|Video Games||By Shamus||Oct 16, 2012||291 comments|
You might remember a couple of weeks ago I wrote the column Tropes vs. Women Protagonists. This led to a lot of interesting discussions. It’s a fractally huge subject that creeps into gender politics, marketing, game funding, game design, writing, and platform / market demographics. You could write about this for months and still wind up with uncharted areas of discussion. With this in mind, I posed a few questions at the end of my column, asking, basically, what women wanted.
I was happy to see that Becky Chambers took up the conversation and answered the questions in detail. I thought her answers were very illuminating. (For example, I had no idea Bayonetta was so divisive.) You can read her thoughts here: The Mary Sue: What Women Want (In Videogame Protagonists).
In addition to the thread at the Escapist, we also had a thread burning here on my site, which stopped just short of 300 comments. In that thread, a lot of people suggested that doing what Chambers did – clearly defining what they want to see in videogame protagonists – is a bit of a mug’s game. Since people are different, you’ll get a different answer from every woman. Then Bob Developer can point to the confusion and declare, “See! Women have no idea what they want!” and go back to designing the next Marcus Fenix.
The sad thing is, there’s some truth to this notion of it being a mug’s game. Yes, those guys exist and yes, they can and will make that very argument. But those guys were a lost cause from the start. Bob is not obligated to make his protagonist a female, and it would probably end in disaster if he tried. But like the murlocs in the Sarkeesian debate, it’s actually disastrous if you let those guys set the direction and tone of the discussion.
I gather this discussion has been going on for a long time in the feminist circles. To be honest, I don’t read those sites or follow those authors. More to the point, I don’t think most game developers do, either. Like any sufficiently complex movement, there are factions and groups and long-standing debates, within feminism, to the point where it could take months of study just to bring you up to speed on just how much you have to learn. And to be perfectly honest, it’s mostly opaque to me. It’s not in my area of expertise or interest.
This is why I was delighted when the Mary Sue picked up the story. I really want to take this conversation out of the Gender Studies Building and drag it out into the street. It’s easy enough to miss out on what academics are saying, but when passionate and engaged members of your audience stand up and say, “We want X!” it might actually give Bob a reason to stop and think, “Yeah. Why not X?” Instead of a circle of authors and professors discussing “Western Culture Gender Norms as Expressed in Electronic Gaming Culture”, we have a large group of enthusiastic gamers saying, “Give us some goddamn variety in our protagonists!”

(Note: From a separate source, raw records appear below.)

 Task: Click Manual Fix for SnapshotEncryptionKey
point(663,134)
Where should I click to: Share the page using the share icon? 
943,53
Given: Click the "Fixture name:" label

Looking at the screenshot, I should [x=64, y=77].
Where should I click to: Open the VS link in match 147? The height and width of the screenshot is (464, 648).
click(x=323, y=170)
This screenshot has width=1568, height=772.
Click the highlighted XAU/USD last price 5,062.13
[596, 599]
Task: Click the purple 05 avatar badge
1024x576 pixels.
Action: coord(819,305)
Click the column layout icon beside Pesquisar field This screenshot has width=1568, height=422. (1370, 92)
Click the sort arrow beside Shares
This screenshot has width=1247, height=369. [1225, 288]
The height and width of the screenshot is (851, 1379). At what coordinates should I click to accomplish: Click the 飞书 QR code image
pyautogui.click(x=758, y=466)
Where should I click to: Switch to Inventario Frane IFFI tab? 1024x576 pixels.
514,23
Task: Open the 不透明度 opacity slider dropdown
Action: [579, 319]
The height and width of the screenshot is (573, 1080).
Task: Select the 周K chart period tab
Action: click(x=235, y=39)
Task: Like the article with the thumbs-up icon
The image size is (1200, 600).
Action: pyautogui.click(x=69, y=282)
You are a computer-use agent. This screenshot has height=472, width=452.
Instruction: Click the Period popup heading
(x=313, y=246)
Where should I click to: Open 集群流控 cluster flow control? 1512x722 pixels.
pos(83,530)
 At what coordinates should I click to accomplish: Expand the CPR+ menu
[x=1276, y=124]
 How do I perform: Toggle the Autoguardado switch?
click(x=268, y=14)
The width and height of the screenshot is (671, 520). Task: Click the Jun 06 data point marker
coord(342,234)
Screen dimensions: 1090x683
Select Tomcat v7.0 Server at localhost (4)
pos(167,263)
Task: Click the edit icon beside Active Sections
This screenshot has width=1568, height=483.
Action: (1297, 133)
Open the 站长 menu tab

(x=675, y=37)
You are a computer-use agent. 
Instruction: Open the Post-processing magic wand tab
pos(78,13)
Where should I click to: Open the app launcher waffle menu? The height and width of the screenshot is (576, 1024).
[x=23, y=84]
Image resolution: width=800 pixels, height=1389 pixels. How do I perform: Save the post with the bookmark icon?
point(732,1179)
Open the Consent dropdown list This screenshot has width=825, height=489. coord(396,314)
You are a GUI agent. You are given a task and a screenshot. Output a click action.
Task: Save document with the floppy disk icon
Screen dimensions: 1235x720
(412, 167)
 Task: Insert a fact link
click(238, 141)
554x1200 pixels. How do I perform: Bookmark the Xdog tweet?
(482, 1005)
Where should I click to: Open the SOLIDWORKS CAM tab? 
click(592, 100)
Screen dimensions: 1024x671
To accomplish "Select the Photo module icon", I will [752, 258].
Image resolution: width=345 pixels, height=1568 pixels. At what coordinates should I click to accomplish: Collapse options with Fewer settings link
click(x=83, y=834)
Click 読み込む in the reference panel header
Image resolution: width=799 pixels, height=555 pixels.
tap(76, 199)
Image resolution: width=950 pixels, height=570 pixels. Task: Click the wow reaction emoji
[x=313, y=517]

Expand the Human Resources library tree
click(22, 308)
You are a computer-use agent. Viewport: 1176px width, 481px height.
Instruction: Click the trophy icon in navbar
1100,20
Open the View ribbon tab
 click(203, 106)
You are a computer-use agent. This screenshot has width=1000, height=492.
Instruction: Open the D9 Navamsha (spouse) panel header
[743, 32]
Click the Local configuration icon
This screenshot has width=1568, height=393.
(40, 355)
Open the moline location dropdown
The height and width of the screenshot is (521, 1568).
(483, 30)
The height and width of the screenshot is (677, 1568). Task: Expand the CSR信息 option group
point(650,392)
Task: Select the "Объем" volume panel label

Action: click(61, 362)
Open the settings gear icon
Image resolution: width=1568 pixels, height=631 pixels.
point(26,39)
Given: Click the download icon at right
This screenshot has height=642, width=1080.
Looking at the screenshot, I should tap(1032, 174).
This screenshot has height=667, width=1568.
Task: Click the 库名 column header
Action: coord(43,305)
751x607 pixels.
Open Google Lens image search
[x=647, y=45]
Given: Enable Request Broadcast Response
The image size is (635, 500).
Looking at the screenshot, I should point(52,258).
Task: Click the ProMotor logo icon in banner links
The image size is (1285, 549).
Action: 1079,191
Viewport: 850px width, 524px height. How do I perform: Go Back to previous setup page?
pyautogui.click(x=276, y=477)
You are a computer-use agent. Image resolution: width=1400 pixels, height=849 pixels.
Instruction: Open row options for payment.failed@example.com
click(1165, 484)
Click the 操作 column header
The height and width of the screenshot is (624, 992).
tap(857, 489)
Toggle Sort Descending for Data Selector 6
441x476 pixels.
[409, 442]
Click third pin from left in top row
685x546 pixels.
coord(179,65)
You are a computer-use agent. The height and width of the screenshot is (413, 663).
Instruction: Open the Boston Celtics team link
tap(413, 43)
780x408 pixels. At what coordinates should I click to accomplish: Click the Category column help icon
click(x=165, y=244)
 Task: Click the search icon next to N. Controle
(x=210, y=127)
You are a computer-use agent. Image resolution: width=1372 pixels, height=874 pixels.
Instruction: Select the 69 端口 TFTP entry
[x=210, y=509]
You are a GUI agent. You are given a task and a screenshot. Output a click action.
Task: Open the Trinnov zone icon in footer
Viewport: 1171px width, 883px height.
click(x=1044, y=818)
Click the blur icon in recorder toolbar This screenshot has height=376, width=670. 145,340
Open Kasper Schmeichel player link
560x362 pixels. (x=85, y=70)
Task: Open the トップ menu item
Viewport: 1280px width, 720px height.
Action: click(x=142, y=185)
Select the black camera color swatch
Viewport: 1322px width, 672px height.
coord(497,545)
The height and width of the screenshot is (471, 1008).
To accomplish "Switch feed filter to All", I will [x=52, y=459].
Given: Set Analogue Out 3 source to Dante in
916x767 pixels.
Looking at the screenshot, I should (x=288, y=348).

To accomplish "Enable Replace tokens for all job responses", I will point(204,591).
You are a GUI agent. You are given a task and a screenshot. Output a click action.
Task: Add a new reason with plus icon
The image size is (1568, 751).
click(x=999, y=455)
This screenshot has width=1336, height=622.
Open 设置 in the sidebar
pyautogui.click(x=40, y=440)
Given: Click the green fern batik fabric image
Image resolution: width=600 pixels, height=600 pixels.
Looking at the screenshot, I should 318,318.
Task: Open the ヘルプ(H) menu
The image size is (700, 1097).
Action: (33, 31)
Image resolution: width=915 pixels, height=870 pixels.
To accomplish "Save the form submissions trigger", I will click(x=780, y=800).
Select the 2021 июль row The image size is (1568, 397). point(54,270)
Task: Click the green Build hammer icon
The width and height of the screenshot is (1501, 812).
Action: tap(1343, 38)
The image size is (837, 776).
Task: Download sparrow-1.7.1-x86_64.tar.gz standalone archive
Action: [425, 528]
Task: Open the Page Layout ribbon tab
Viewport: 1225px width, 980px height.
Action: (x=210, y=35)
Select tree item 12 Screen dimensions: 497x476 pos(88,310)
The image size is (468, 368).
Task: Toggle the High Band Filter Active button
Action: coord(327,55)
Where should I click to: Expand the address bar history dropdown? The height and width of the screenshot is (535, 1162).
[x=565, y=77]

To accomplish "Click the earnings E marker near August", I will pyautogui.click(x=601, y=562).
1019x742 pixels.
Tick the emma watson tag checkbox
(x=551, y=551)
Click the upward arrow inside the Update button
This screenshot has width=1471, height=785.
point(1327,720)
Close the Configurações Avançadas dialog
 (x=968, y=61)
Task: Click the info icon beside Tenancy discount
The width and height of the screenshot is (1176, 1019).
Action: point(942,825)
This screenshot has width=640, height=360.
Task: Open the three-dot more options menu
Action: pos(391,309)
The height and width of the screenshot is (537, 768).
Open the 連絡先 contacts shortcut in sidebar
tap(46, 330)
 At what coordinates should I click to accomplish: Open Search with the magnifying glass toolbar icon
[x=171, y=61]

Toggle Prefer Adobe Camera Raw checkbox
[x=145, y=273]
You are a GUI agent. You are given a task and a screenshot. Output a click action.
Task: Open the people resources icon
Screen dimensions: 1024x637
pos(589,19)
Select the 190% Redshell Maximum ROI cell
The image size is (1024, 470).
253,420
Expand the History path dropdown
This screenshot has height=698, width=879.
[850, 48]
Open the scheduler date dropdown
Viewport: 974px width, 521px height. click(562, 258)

The more we talk about it, the more obvious it is that this is something the audience wants. It’s true that it’s impossible to write a single female protagonist that all women will love. The same thing is true of male protagonists. But if someone takes the time to listen they can probably learn to avoid the most obvious pitfalls or repeating the mistakes of the past.
One final note: I realize it’s a bit unfair to repeatedly bring up these issues on the periphery of gender politics when I have such a staunch no-politics rule in the comment threads. I apologize for that. I’m not planning on making this a regular topic on the site. I just wanted to nod some approval and encourage this sort of thing. I suppose I’ve been emboldened by the recent XCOM game. The gaming community spoke, and developers listened. I can’t help but hope that lightning might strike a few dozen more times.